When it reached its conclusions, the jury needed to be unanimous, but could reach different verdicts on the battery and defamation claims, which were treated as two separate concerns.

After finding against Mr Trump on both battery and defamation, the jury recommended that Ms Carroll receive both punitive damages to punish him, as well as actual damages to cover the losses she experienced as a result of his alleged conduct.

Ms Carroll’s team did not put a round number on the compensation it hoped to receive should she win - but the final number came out to $5m.

Ms Kaplan said on Monday: “For E Jean Carroll this lawsuit is not about the money. It’s about getting her good name back.

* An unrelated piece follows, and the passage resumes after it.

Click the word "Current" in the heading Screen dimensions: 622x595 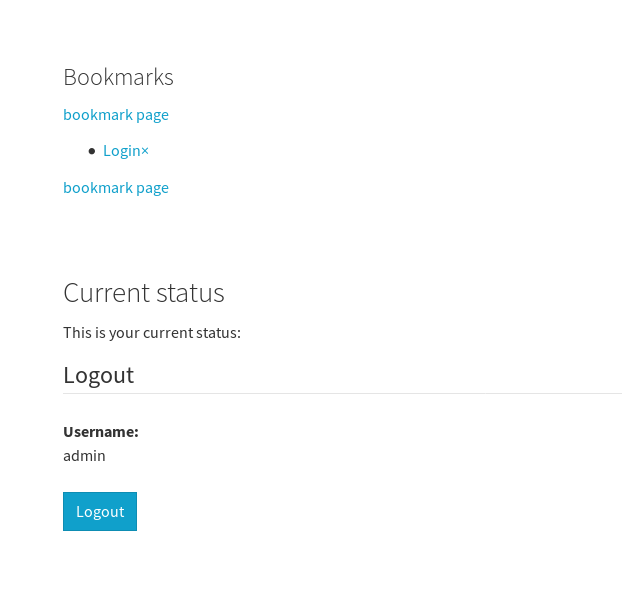100,293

“What is the price for decades of living alone without companionship, for having no one to cook dinner with, no one to walk your dog with, no one to watch TV with, and for feeling for decades like you are dirty and unworthy. I’m not going to put a number on that for you.”

The ruling: What is the definition of ‘sexual abuse’?

Ms Carroll’s lawsuit against Mr Trump was two-pronged, alleging both battery and defamation.

For battery, Judge Lewis A Kaplan presented jurors with three forms under which Trump could be found liable: rape, sexual abuse and forcible touching.

The jury did not find Mr Trump liable for rape under Judge Kaplan’s definition of sexual intercourse by force, including penetration.

Jurors did find him liable for sexual abuse, defined as touching sexual or intimate parts by force.